Evidemment, qui dit Johnny Depp, dit transformation physique et il faut dire que le résultat est juste bluffant. Abonné aux styles bouffons, gothiques et excentriques qu’il doit notamment aux nombreuses collaborations avec Tim Burton, l’acteur américain est une nouvelle fois méconnaissable, même si il arbore ici un style aux antipodes de ses précédentes métamorphoses.
Enlaidit, crâne dégarnie et jaunie, yeux bleus glaçants et reptiliens, Depp campe un prédateur au sang-froid et obnubilé par une soif de pouvoir sans limite. De ce James « Whitey » Bulger, l’acteur en tire toute l’ambigüité, jouant sans cesse sur la corde raide de la folie douce et l’animosité schizothymique. Le côté psychotique et schizophrénique de Bulger est parfaitement retranscrit par les différentes mimiques d’un Johnny Depp au sommet qu’on avait rarement vu aussi impliqué dans un rôle.
Si son acteur principal est autant mis en avant durant toute la campagne marketing, c’est que très souvent, le film n’est pas à la hauteur. Black Mass sous ses airs de film pseudo-scorsésien reste un film honnête, souffrant d’un manque évident d’ambitions. Le nouveau Cooper rentre facilement dans le cahier des charges des « mafia movies » sans grande prétention, regorgeant d’absolument tous les codes du genre.

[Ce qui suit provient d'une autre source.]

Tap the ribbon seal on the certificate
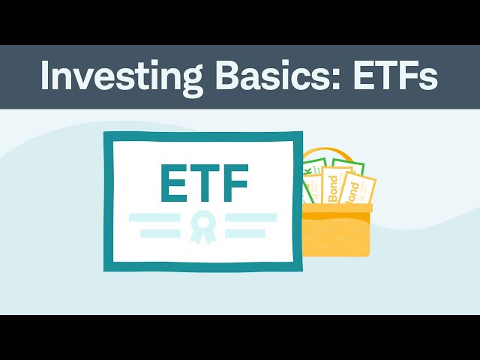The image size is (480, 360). point(202,226)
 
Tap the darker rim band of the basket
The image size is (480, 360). point(337,208)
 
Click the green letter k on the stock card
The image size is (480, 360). point(308,174)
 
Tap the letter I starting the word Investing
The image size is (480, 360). point(45,76)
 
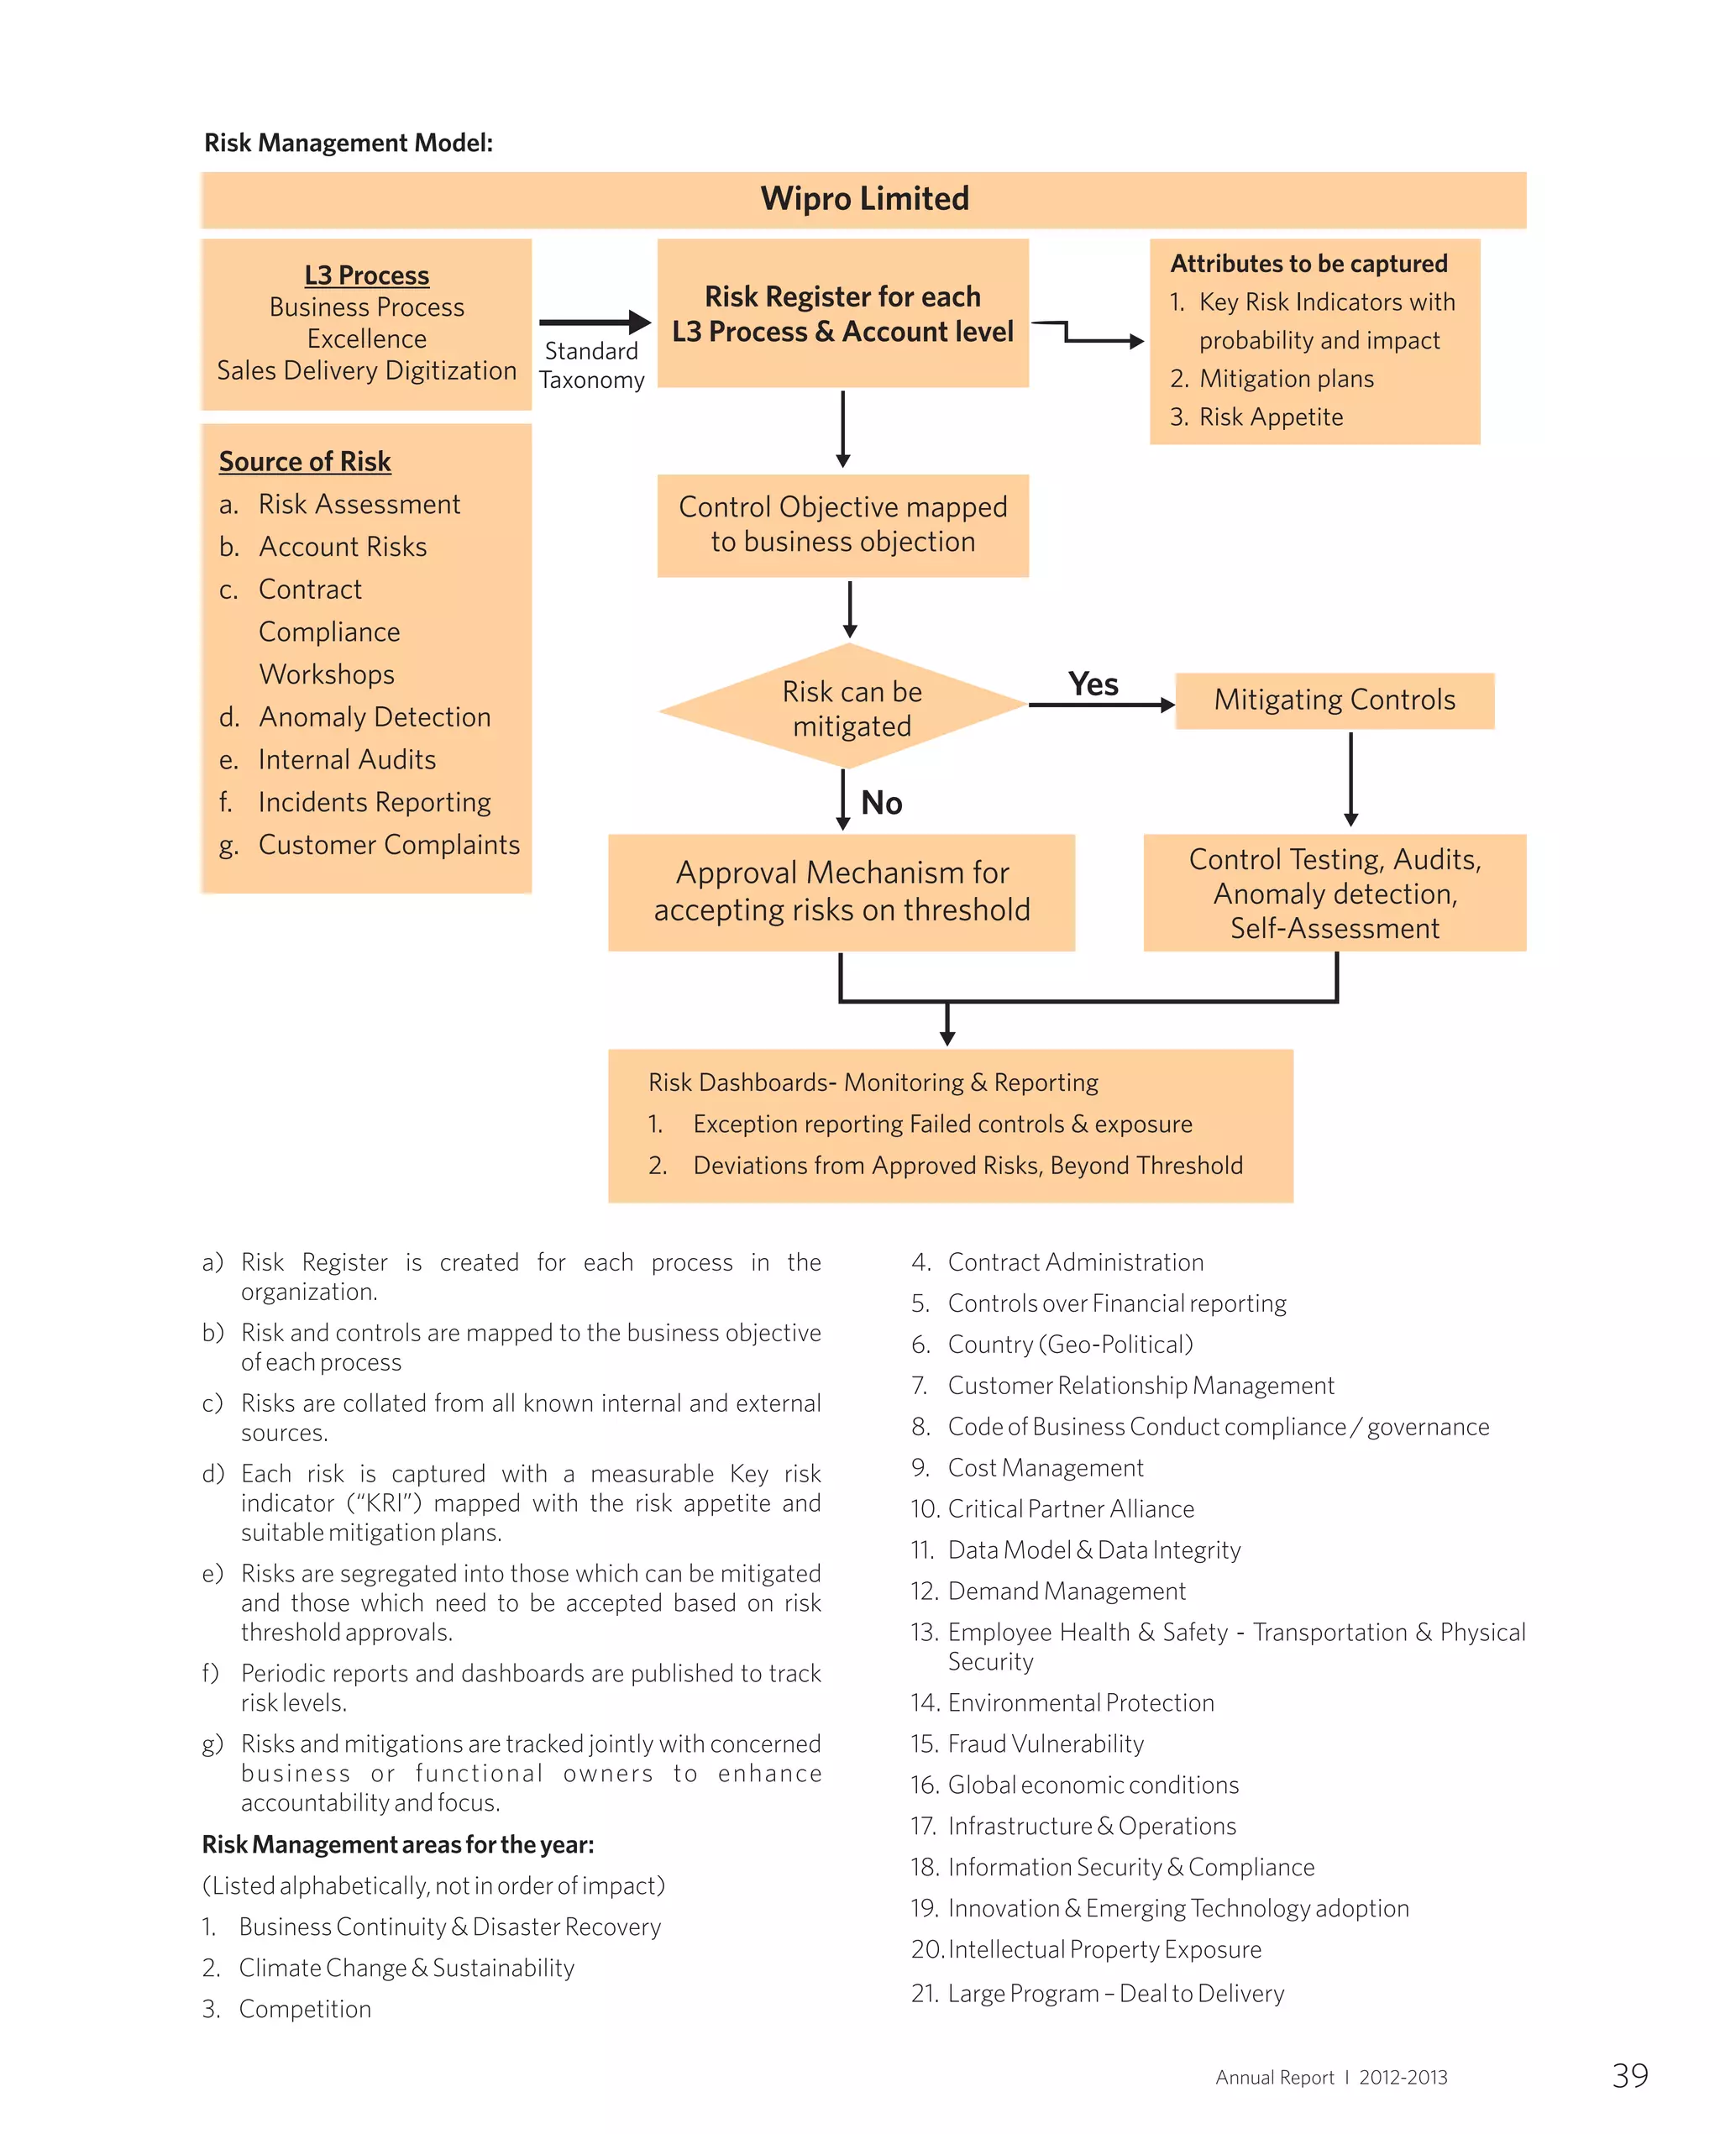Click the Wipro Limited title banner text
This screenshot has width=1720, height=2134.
(x=864, y=199)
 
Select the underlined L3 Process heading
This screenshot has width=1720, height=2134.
(x=366, y=275)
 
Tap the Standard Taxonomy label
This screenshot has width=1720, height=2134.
(x=591, y=365)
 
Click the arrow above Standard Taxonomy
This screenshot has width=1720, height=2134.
(x=595, y=322)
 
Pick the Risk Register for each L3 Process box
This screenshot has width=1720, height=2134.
(x=842, y=313)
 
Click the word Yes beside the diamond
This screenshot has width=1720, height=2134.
(x=1093, y=684)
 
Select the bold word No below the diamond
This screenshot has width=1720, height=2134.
(x=881, y=803)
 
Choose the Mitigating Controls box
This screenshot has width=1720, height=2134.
(x=1334, y=700)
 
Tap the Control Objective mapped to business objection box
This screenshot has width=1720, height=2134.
(x=842, y=525)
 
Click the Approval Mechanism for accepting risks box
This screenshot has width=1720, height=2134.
(x=842, y=892)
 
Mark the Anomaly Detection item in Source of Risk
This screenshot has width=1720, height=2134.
(x=375, y=717)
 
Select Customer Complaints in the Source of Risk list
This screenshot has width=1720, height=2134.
(x=388, y=845)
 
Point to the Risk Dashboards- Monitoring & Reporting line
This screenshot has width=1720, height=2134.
(x=873, y=1083)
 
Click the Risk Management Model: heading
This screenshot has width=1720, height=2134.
(x=348, y=143)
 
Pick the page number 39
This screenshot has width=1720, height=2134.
(x=1630, y=2075)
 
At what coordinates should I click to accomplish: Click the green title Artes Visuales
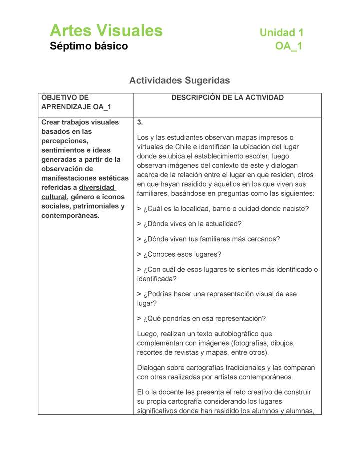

Jusqu’à la chute de son anti-héro, Black Mass reste efficace cela va sans dire. Le film est découpé proprement, brassant l’historique à coup de montages alternés et de voix-off, le minimum syndical pour deux agréables heures en compagnie du plus grand criminel de Boston. Un South Boston qui est d’ailleurs sublimement imagé par une photographie très rétro, dont la cartographie exhibe une certaine réalité du milieu (ville à la fois gangrenée par le crime organisé mais fière de continuer à porter en estime ses valeurs et sa diversité).
Un film sympathique qui, néanmoins, propose une histoire pour le coup assez délirante (dressant, d’ailleurs, un portrait peu flatteur du FBI et des forces de l’ordre, perverties et corrompues jusqu’à l’os) qui serait certainement, sans la présence de Johnny « Sparrow » Depp, passée inaperçue !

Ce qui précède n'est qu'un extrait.